A single number is the answer here: how many lines below include "dropdown"?

[Data for this task — start]

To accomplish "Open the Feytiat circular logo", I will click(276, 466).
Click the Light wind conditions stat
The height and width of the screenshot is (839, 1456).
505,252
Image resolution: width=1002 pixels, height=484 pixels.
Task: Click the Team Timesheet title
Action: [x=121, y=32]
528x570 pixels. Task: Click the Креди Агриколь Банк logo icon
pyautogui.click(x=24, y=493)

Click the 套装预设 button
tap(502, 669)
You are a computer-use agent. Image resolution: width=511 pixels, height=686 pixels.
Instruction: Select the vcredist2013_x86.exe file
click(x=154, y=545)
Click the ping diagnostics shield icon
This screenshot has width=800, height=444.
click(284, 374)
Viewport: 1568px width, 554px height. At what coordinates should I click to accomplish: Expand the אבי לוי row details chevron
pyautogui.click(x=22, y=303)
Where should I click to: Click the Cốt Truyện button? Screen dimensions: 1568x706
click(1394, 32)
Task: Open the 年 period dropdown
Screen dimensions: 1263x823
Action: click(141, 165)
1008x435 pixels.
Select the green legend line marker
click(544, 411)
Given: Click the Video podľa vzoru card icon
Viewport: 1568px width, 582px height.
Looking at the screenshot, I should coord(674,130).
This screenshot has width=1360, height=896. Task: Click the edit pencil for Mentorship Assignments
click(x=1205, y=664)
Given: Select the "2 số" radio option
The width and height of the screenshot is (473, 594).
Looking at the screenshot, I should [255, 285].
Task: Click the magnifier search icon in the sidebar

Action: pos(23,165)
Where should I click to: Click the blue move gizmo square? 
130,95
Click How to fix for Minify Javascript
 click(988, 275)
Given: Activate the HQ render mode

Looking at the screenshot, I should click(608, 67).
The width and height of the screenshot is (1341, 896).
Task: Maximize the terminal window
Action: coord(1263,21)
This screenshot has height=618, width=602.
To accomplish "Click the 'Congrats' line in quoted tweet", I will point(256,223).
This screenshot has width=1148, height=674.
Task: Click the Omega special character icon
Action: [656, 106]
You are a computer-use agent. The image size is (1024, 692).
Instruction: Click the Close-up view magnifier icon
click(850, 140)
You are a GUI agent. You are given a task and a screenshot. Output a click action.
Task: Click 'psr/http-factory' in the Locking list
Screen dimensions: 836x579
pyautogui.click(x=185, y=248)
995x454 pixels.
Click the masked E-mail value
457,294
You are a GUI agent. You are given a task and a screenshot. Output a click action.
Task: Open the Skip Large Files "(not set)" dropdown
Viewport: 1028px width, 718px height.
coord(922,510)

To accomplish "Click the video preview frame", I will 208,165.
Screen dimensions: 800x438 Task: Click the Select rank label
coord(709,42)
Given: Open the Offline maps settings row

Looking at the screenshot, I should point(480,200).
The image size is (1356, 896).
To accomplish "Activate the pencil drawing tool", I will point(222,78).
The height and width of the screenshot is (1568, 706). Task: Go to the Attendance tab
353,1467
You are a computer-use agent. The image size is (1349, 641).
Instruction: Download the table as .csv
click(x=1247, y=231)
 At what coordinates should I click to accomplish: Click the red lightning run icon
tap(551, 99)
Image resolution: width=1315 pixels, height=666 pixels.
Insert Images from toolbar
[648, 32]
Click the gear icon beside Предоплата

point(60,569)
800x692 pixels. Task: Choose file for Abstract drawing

[Data for this task — finish]

**Your response**
2